[MATERIAL TO PROCESS Boundary: Start]

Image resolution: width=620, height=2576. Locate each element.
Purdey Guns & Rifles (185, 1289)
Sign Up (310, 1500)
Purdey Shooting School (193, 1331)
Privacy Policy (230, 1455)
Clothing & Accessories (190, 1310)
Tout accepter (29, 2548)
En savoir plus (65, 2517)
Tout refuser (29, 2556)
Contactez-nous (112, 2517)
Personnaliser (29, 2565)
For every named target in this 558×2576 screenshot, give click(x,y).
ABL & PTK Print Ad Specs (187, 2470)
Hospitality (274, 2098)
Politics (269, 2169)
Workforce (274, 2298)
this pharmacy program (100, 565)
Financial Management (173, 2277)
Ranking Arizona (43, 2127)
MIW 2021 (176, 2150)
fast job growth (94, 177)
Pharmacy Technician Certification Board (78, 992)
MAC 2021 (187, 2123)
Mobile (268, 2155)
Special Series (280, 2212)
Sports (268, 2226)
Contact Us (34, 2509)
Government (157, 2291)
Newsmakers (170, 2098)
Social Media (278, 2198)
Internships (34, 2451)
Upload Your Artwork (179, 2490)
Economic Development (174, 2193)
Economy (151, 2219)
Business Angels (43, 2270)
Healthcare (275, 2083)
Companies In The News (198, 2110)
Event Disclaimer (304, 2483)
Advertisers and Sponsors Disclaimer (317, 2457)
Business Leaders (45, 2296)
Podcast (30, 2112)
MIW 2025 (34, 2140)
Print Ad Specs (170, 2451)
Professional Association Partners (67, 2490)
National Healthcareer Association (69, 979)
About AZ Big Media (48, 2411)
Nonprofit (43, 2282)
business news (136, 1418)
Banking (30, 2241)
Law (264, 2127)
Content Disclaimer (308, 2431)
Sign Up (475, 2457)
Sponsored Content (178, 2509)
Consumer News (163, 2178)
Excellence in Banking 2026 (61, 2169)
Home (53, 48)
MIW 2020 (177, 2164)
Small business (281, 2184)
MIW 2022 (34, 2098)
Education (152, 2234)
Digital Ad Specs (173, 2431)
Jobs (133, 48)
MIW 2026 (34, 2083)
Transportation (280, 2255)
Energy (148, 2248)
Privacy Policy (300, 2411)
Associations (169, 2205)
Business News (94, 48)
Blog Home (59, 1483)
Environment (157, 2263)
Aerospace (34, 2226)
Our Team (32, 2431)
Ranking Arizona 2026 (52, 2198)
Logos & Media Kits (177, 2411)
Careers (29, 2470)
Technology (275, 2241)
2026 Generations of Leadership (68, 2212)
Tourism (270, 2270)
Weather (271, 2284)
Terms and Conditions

[MATERIAL TO PROCESS Boundary: End]

ASSIGNMENT:
Please retype all of the data above exactly as written.

OUTPUT OF THE TASK:
Image resolution: width=620, height=2576. Locate each element.
Purdey Guns & Rifles (185, 1289)
Sign Up (310, 1500)
Purdey Shooting School (193, 1331)
Privacy Policy (230, 1455)
Clothing & Accessories (190, 1310)
Tout accepter (29, 2548)
En savoir plus (65, 2517)
Tout refuser (29, 2556)
Contactez-nous (112, 2517)
Personnaliser (29, 2565)
For every named target in this 558×2576 screenshot, give click(x,y).
ABL & PTK Print Ad Specs (187, 2470)
Hospitality (274, 2098)
Politics (269, 2169)
Workforce (274, 2298)
this pharmacy program (100, 565)
Financial Management (173, 2277)
Ranking Arizona (43, 2127)
MIW 2021 (176, 2150)
fast job growth (94, 177)
Pharmacy Technician Certification Board (78, 992)
MAC 2021 (187, 2123)
Mobile (268, 2155)
Special Series (280, 2212)
Sports (268, 2226)
Contact Us (34, 2509)
Government (157, 2291)
Newsmakers (170, 2098)
Social Media (278, 2198)
Internships (34, 2451)
Upload Your Artwork (179, 2490)
Economic Development (174, 2193)
Economy (151, 2219)
Business Angels (43, 2270)
Healthcare (275, 2083)
Companies In The News (198, 2110)
Event Disclaimer (304, 2483)
Advertisers and Sponsors Disclaimer (317, 2457)
Business Leaders (45, 2296)
Podcast (30, 2112)
MIW 2025 (34, 2140)
Print Ad Specs (170, 2451)
Professional Association Partners (67, 2490)
National Healthcareer Association (69, 979)
About AZ Big Media (48, 2411)
Nonprofit (43, 2282)
business news (136, 1418)
Banking (30, 2241)
Law (264, 2127)
Content Disclaimer (308, 2431)
Sign Up (475, 2457)
Sponsored Content (178, 2509)
Consumer News (163, 2178)
Excellence in Banking 2026 (61, 2169)
Home (53, 48)
MIW 2020 (177, 2164)
Small business (281, 2184)
MIW 2022 (34, 2098)
Education (152, 2234)
Digital Ad Specs (173, 2431)
Jobs (133, 48)
MIW 2026 (34, 2083)
Transportation (280, 2255)
Energy (148, 2248)
Privacy Policy (300, 2411)
Associations (169, 2205)
Business News (94, 48)
Blog Home (59, 1483)
Environment (157, 2263)
Aerospace (34, 2226)
Our Team (32, 2431)
Ranking Arizona 2026 (52, 2198)
Logos & Media Kits (177, 2411)
Careers (29, 2470)
Technology (275, 2241)
2026 Generations of Leadership (68, 2212)
Tourism (270, 2270)
Weather (271, 2284)
Terms and Conditions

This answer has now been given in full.